» **QUOTED TEXT**
§ §
What is your core, why is it important and what core exercises should you do?

Rehab physio Eddie Smith explains all you need to know about your core, and shares some key core exercises

What is your core, why is it important and what core exercises should you do?

What muscles make up your core?

Your core is not just your abdominals, and your six-pack abs have little relation to a strong core. When you think core, think nipples-to-knees; it’s your torso, abdominal muscles, lower back and hip complex (there’s lots going on here). A stronger core helps with efficiency of effort, producing more power and controlling the load on your extremities (knees/ Achilles and co.)


What core exercises should triathletes do?

Good core training is context specific, doing lots of sit-up crunches won’t get you a six-pack and it won’t help your endurance training efforts. Planks have become the pin-up core exercise for many, but doing lots of long static holds isn’t likely to help your triathlon training or safeguard against those annoying overload injuries.

Core training for endurance athletes should lean on a training principle known as specificity. People also talk about functional training and for argument’s sake, we can think of these terms as the same. Ultimately, if you are training for an endurance event, a triathlon, marathon, or ultra – then the work you do in training should support that goal. Thinking about the core-specific demands of those events, your core exercises should replicate it.
§ §
» **PROBLEMS TO WORK ON**
1 - Reproduce the stretch of the core training text from "Good core training" through "should replicate it.".
2 - According to the core training text, which training principle should core training for endurance athletes lean on?
The lines after this text come from a different source.
§ §
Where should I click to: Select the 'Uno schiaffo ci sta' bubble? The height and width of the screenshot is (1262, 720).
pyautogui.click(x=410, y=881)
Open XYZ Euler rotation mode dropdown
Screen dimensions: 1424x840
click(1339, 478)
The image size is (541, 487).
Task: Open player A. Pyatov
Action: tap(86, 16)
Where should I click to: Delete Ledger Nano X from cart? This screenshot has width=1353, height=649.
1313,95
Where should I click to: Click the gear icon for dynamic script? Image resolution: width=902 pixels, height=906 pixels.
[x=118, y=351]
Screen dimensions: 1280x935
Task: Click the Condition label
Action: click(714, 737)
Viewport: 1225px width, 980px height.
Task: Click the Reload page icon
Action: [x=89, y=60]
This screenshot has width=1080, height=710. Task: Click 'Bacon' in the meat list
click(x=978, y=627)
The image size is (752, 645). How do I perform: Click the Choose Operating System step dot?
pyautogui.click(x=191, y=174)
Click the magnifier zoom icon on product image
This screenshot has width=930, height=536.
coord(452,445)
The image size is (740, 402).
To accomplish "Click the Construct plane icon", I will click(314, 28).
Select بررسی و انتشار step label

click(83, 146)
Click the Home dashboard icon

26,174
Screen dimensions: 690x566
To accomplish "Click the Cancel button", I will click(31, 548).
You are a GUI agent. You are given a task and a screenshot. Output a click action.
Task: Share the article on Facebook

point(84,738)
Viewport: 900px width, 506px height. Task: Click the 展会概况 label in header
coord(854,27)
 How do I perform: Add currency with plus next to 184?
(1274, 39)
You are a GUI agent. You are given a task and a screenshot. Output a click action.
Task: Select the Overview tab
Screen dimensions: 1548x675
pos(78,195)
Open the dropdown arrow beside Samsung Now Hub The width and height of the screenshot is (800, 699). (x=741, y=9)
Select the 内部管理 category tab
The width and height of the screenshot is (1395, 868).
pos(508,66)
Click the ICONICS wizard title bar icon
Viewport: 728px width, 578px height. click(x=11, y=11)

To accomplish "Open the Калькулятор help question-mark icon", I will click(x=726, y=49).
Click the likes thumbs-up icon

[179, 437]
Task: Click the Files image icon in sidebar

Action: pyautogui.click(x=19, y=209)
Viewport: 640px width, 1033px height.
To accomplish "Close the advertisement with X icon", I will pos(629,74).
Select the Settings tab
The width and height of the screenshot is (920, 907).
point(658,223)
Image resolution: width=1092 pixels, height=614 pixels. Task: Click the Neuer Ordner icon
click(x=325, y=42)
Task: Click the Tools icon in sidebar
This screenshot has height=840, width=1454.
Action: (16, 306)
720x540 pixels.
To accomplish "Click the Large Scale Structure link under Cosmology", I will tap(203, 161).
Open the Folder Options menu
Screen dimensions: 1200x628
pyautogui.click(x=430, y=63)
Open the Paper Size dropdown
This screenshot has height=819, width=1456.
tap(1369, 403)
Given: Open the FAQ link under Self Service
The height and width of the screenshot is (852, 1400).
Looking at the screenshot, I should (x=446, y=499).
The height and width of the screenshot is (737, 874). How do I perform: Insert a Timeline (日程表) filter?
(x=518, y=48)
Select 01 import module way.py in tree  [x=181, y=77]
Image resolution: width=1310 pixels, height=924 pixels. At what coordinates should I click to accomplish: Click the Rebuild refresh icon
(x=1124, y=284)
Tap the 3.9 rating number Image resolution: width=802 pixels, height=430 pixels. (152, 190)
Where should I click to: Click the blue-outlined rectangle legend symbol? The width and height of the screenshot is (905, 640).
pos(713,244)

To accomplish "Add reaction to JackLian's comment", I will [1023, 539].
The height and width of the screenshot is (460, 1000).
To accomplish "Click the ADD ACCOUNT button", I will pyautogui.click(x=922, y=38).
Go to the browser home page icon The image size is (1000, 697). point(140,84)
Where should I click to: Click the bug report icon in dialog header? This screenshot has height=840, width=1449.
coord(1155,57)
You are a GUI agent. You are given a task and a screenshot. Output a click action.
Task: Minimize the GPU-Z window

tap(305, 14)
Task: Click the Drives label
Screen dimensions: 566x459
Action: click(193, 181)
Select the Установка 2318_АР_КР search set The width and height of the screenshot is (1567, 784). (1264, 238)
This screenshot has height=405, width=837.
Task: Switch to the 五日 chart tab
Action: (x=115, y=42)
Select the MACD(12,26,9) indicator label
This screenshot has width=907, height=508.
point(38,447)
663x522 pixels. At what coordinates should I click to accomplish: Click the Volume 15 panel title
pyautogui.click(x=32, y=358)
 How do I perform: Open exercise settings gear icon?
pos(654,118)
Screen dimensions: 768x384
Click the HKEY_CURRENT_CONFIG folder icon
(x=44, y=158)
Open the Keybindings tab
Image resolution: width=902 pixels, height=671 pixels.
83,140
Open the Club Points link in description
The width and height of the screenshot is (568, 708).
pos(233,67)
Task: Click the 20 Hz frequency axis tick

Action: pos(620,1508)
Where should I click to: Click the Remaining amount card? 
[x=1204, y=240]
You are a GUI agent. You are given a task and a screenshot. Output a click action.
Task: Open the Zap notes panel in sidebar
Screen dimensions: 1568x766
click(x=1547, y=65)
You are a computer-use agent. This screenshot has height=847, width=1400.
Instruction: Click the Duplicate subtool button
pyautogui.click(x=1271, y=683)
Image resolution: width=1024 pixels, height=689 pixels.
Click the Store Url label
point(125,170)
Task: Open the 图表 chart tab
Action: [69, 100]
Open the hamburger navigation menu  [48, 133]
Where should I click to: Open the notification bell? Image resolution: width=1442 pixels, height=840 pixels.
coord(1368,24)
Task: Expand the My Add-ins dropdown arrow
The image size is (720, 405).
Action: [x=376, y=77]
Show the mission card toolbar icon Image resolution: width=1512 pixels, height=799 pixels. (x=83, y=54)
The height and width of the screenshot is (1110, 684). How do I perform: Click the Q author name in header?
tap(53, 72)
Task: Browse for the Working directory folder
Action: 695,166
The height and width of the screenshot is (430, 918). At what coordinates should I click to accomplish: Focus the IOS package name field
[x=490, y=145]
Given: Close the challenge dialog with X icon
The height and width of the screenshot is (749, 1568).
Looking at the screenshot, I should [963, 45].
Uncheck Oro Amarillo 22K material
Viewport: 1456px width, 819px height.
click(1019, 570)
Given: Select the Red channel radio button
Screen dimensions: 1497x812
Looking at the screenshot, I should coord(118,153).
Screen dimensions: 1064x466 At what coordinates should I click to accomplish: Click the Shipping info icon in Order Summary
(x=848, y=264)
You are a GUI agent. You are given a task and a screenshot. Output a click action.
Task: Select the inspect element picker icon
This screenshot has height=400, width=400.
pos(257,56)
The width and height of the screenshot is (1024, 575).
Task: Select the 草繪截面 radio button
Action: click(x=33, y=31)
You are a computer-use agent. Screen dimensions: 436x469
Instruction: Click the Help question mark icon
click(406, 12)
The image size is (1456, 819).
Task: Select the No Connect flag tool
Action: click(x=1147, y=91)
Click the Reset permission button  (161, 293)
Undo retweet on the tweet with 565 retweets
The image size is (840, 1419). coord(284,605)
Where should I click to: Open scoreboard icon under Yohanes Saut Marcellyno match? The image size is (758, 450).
§ §
» **EXPECTED RESULTS**
1 -
Good core training is context specific, doing lots of sit-up crunches won’t get you a six-pack and it won’t help your endurance training efforts. Planks have become the pin-up core exercise for many, but doing lots of long static holds isn’t likely to help your triathlon training or safeguard against those annoying overload injuries.

Core training for endurance athletes should lean on a training principle known as specificity. People also talk about functional training and for argument’s sake, we can think of these terms as the same. Ultimately, if you are training for an endurance event, a triathlon, marathon, or ultra – then the work you do in training should support that goal. Thinking about the core-specific demands of those events, your core exercises should replicate it.

2 - Specificity.